Publié le 19 févr. 2012
Philippe Renaud LA PRESSE

Avec 17 filles, les soeurs Delphine et Muriel Coulin ont réalisé un premier film passionné qui dépeint l'univers des adolescentes à partir d'un fait divers sociologique: une école secondaire du Massachusetts qui a connu une «épidémie» de grossesses qui a touché 17 filles. Ce n'était pas une coïncidence.

Les soeurs Coulin se sont d'abord senties interpellées par ce fait divers parce qu'il s'est déroulé dans un endroit très similaire à celui où elles ont grandi, dans le village côtier de Lorient, en Bretagne.

L'histoire vraie a eu lieu en 2008 à Gloucester, région qu'on dit très catholique de cet État américain de la côte Est, où 17 filles de 16 ans sont tombées enceintes.

«Déjà, l'histoire nous intéressait, mais son adaptation dans notre village breton ne nous semblait pas tirée par les cheveux, dit la réalisatrice. Surtout lorsqu'on a fait des recherches sur le web pour connaître l'endroit et ce qu'on disait de ces filles.»

«Ça nous semblait très, très proche de ce que nous avons connu: une ville portuaire, avec une industrie de la pêche en déclin, beaucoup de chômage... On a réalisé que le contexte était le même qu'à Lorient, où nous avons grandi. Cela dit, j'imagine que n'importe quelle autre ville où on grandit avec l'impression qu'on n'arrivera jamais à faire quelque chose de grand de sa vie aurait aussi pu convenir comme décor.»

Le film, gagnant d'un prix au Festival de Deauville et nommé pour la Caméra d'or au dernier Festival de Cannes, s'amorce alors que Camille (jouée par Louise Grinberg) tombe enceinte accidentellement. Son père est absent, son frère sert en Afghanistan, elle vit seule en appartement avec une mère qui travaille fort. On déduit que son sentiment de solitude motive finalement son choix de garder l'enfant.

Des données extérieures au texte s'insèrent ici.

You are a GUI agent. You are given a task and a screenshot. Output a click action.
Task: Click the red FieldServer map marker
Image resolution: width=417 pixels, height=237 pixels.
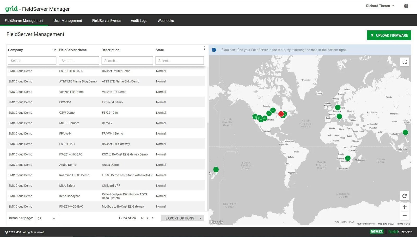click(281, 114)
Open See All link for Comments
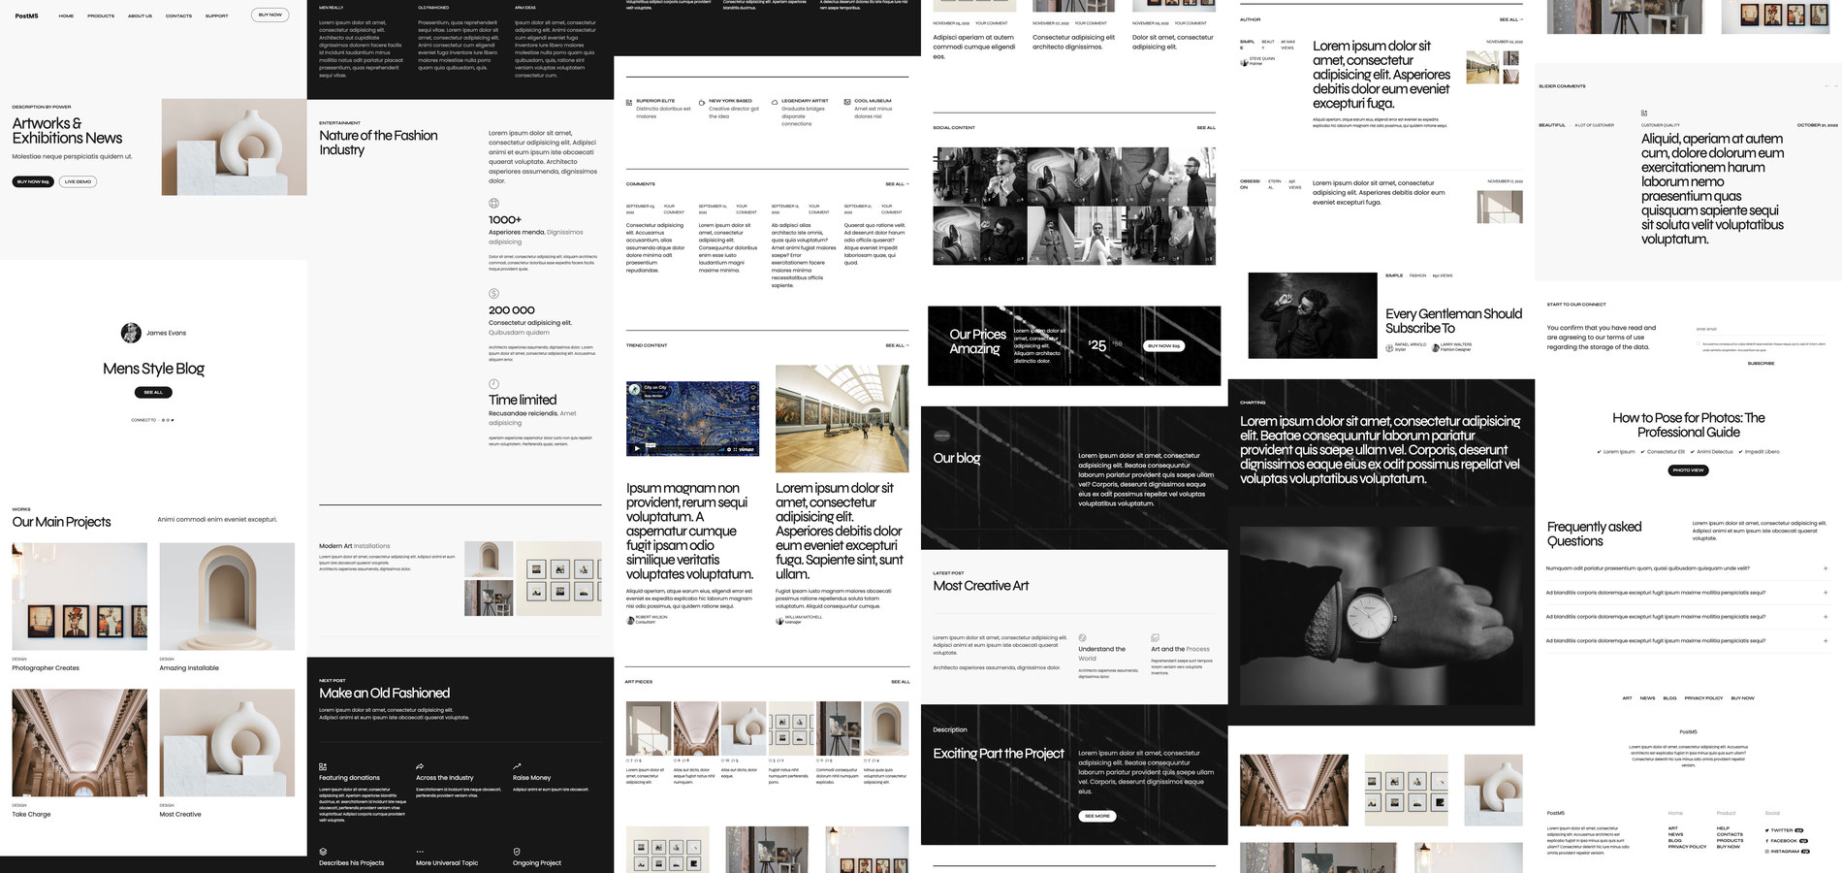 [896, 184]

Or, l'idée séduit sa petite tribu d'amies, qui rêvent toutes, par la suite, de tomber enceintes et d'élever ensemble leurs enfants dans une sorte de commune... Elles seront donc 17 à tomber enceintes, laissant leurs parents et professeurs perplexes et sans moyens.

Éviter les jugements

«Ce qui était clair, dès le début, c'est qu'on ne voulait absolument pas juger ces filles - les Américaines comme nos personnages, explique la réalisatrice. On voulait seulement donner des pistes de réflexion, soulever le genre de questions que se poseraient les parents, les professeurs, les garçons, pour que chacun puisse se faire son idée. Mais on ne pense pas qu'il y a une raison précise à cela. D'ailleurs, il y a mille raisons (et aucune) de faire des enfants et, a fortiori, de le faire en groupe.»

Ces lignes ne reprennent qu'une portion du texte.